**WHAT YOU ARE ASKED TO DO**
From the line containing "Given: Open the File menu button" to the final line of the entries, every line is to be reproduced exactly; no other line belongs in the output.

(Stored data entries)
------
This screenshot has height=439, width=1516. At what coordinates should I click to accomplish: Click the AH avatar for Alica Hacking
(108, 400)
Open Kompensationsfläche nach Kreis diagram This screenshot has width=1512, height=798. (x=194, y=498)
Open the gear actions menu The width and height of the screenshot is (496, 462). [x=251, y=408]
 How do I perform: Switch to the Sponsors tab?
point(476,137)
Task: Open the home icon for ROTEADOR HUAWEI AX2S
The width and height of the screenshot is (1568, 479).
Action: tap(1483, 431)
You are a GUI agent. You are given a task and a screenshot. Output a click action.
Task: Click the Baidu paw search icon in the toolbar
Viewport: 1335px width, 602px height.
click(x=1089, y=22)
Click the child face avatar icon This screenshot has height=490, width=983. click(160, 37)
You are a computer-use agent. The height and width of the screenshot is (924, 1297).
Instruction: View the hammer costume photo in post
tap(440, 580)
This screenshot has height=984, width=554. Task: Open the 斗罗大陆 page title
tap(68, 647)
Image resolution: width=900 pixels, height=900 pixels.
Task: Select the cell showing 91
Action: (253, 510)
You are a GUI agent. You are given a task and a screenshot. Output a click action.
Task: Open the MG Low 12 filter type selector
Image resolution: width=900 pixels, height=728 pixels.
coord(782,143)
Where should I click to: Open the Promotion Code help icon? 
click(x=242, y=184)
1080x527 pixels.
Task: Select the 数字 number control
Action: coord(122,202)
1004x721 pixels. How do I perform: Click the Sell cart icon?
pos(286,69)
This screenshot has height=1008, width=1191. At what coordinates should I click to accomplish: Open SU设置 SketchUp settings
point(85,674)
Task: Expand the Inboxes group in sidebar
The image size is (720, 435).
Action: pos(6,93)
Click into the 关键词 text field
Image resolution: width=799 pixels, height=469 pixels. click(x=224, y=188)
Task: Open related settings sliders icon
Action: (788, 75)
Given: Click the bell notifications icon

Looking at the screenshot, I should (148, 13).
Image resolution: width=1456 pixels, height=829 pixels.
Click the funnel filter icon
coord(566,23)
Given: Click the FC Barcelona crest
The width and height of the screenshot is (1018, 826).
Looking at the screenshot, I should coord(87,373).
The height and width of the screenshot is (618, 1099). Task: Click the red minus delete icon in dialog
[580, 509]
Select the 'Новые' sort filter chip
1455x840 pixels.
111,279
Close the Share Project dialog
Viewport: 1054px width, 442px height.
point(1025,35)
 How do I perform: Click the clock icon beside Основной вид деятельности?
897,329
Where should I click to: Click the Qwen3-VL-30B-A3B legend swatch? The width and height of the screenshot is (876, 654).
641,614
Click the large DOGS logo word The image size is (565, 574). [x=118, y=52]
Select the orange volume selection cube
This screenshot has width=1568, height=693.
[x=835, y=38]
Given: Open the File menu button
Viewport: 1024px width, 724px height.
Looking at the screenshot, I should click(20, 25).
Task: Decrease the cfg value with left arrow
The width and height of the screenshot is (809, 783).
------
**COMPLETED EXERCISE**
Given: Open the File menu button
Viewport: 1024px width, 724px height.
Looking at the screenshot, I should click(20, 25).
Task: Decrease the cfg value with left arrow
The width and height of the screenshot is (809, 783).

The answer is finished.